I don't know a single person IRL who prefers them that works as a software engineer.
Finally - I've never been hired somewhere that actually let me decide on my office format. I've been places that asked, but none have ever actually given me what I asked for.
I find no shortage of young engineers who’ve never experienced offices expressing a strong preference for open plan working arrangements. Sure it’s not all of them, but it’s a significant amount. Everywhere I’ve worked, if/when the topic of office layout redesign or move has arisen, the young folks desires for “bull pens” or big shared desks or similar has always won out.
I think popular culture has almost made the open plan office aspirational for some too, which is kind of hilarious.
I've heard very few entry-level developers complain about them and many say they like that someone's always around to answer questions. I don't think that's because of helicopter parents, though.
I don’t think “cost savings” factored into the new HQ. even within the walls out of view, construction tolerances were insane for no particular reason other than it was “right.”
for the same number of employees and the same cost - building bigger office with bare-minimum satisfactory tolerances vs. smaller office with unnecessary high tolerances. Saving at one place to spend at another.
I don't know if it's still there, but when I visited Infinite Loop 4 back in 2012, printed on the wall was one of my favorite Jobs' quotes:
"If you do something and it turns out pretty good, then you should go do something else wonderful, not dwell on it for too long. Just figure out what’s next."
I worked there for a while until a year before Steve came back. I always dreamed of working at Apple having spent most of my career up til then building stuff for Macs. But it was pretty depressing (they lost $1B while I was there) and I didn't want to be there when they died. But I liked working in IL, the cafeteria was great, so many cool people to work with. But it was obvious none of the execs had any idea how to fix all the issues. I wondered who would own IL afterwards. Of course I was an idiot for leaving, but telling the future was not my strong suit.
I think most companies in Apple's position would have folded, or hobbled on for a few years while they sell off more and more of their business. You did a reasonable thing.
I don’t think you can beat yourself up too much for that one - Apple’s turn around in the late 90s was hardly obvious or even probable at times. If I’d been at Apple during the period just before (heck even during) the NEXT acquisition I’d have constantly been considering jumping ship before the seemingly inevitable collapse too.
After the iPhone took off they started removing all of these signs and replacing them with ones that were more "on brand." The building number signs, with their Apple colors and pixelated Chicago characters, were replaced by gray Myriad on solid white.

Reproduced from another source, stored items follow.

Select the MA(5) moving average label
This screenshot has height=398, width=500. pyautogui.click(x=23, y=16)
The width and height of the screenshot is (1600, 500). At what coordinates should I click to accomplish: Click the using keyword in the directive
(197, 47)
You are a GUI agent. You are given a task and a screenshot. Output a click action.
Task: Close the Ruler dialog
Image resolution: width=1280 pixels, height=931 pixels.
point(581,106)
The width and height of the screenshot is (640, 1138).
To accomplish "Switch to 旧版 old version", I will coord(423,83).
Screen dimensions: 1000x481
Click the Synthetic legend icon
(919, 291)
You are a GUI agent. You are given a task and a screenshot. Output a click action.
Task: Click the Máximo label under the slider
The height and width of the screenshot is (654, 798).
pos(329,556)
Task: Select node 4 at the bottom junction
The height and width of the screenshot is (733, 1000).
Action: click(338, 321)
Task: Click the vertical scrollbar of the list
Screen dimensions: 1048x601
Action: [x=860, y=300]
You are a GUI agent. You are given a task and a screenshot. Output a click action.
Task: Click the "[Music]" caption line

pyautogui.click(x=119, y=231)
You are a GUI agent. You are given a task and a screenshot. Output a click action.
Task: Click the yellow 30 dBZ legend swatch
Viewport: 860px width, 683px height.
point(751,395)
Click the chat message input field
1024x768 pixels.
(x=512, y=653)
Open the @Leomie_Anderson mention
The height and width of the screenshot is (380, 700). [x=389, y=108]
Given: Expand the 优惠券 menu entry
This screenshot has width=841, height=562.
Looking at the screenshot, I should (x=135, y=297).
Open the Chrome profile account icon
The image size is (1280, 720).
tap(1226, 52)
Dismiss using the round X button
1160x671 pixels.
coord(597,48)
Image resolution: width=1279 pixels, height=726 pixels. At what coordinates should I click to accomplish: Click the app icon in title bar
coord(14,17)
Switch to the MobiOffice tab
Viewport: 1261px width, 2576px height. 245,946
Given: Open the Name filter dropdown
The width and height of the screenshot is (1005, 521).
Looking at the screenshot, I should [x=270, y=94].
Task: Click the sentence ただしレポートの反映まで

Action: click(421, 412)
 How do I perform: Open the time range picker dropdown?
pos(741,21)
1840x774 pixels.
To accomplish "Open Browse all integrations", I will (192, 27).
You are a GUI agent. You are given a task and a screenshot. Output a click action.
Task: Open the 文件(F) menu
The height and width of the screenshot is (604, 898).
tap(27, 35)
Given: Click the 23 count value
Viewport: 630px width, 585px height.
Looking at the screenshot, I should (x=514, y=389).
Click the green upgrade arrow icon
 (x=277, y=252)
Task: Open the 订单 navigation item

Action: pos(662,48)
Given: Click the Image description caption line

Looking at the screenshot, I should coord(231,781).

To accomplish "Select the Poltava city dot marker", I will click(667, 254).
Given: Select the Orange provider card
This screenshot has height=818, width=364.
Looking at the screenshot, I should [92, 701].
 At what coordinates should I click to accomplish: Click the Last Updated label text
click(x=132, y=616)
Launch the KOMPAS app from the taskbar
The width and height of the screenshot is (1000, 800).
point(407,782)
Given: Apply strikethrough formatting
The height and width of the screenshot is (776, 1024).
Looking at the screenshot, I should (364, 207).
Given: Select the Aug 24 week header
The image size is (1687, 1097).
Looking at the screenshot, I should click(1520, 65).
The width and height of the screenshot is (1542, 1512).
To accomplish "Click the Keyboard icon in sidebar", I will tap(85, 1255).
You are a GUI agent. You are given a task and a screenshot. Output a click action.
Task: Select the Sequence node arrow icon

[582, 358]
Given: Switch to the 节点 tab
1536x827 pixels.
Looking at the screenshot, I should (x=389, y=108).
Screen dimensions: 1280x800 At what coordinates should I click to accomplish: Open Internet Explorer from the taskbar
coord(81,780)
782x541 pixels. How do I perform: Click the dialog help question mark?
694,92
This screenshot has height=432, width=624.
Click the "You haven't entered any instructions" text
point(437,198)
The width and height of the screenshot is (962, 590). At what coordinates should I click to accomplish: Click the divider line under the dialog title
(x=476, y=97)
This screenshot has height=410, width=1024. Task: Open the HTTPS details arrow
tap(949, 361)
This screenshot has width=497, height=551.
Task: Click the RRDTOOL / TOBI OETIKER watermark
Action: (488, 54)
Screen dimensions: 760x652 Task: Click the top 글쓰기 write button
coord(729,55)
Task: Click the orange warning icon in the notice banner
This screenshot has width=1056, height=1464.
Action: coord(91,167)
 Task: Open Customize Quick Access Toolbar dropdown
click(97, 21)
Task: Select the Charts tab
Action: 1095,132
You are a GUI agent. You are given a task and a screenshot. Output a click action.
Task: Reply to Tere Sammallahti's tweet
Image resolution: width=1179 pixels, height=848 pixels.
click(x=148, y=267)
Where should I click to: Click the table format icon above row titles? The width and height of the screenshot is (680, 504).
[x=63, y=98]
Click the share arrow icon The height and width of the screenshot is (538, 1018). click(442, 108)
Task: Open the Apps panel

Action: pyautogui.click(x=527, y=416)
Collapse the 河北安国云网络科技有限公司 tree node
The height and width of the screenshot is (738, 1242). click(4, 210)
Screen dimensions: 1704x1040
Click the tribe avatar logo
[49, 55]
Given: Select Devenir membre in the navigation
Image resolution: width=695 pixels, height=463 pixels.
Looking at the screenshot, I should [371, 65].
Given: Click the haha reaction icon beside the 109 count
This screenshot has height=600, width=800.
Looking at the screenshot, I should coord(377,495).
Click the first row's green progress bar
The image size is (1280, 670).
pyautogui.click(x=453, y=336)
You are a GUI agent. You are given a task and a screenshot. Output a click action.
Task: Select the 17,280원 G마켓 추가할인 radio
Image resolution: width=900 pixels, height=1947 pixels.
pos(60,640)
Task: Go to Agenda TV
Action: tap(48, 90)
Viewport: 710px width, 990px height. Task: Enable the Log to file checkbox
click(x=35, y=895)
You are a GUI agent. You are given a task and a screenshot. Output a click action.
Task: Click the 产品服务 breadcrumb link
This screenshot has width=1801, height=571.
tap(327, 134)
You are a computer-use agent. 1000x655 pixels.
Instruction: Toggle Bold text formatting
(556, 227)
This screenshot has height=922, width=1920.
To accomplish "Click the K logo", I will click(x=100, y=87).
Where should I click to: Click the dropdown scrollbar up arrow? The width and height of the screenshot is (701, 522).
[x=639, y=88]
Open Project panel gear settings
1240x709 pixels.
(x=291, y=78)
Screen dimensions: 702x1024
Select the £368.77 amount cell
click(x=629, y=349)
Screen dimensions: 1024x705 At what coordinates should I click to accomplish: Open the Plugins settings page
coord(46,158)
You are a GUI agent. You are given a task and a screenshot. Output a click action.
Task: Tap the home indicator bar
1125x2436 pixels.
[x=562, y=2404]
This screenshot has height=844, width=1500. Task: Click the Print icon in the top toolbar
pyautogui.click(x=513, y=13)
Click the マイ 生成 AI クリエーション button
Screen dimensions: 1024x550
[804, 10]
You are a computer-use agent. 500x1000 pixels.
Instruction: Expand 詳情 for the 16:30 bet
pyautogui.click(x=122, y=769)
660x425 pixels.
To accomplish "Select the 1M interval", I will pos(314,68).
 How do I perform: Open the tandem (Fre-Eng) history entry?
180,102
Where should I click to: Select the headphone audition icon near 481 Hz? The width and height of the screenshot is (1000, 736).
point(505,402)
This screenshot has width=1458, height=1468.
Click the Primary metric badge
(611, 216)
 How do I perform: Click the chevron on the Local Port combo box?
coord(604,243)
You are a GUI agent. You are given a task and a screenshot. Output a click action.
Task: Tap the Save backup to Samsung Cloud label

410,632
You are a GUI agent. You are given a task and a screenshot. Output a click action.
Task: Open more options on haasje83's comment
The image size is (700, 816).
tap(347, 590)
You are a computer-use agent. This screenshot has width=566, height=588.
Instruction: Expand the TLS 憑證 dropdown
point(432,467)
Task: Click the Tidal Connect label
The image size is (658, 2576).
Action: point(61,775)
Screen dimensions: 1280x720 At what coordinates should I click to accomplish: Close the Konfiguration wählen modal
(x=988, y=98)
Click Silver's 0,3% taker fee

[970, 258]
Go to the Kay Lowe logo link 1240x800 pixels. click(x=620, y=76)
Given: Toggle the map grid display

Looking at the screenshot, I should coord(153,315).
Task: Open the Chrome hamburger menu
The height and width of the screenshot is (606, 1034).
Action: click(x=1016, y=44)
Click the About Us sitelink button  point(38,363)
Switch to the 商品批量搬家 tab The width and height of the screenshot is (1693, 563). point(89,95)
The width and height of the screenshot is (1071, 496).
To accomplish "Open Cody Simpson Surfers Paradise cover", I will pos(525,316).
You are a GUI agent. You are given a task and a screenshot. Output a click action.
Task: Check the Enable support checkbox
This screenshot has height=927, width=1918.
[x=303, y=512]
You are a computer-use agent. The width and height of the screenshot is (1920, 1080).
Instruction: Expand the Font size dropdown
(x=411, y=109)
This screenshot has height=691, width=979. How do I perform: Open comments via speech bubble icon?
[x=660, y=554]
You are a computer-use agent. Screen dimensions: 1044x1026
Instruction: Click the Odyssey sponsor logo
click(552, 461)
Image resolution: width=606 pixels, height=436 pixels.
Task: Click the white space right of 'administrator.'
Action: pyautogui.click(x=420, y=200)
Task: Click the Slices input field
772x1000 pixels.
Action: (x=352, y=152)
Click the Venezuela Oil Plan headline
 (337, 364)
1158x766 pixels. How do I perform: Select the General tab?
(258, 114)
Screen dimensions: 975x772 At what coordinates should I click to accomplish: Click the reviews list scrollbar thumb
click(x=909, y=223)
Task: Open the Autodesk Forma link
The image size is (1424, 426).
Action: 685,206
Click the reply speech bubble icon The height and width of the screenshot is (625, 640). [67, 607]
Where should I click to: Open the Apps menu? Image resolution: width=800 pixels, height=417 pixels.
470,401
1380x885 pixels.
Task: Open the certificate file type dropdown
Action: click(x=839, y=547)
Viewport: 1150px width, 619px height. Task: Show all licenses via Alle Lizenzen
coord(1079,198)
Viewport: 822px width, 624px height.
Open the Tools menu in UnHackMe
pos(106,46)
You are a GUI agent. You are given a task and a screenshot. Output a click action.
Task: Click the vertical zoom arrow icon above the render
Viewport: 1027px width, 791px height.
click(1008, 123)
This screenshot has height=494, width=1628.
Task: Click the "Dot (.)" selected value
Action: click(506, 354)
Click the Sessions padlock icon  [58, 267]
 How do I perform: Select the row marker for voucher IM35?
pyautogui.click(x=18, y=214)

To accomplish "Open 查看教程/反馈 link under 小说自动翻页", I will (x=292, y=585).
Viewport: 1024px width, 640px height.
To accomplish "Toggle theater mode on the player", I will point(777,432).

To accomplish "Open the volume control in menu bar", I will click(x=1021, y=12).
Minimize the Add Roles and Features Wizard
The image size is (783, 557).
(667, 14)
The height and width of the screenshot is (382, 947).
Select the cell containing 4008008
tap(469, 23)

Everyone in my building either had their own office or shared it with one other coworker. I was a relatively junior engineer, a couple years out of college, with a window office to myself. Haven't had that since.
In early October 2011 I was looking for another job. I was actually at another company's office for an onsite interview when the interviewer told me of Steve's passing. Must have been awkward for him to deliver that news, but I did accept the job in the end. :)
Sadly, I joined the company too late to see the famous "Icon Garden." I think it was taken down in the late 90s/early 2000s.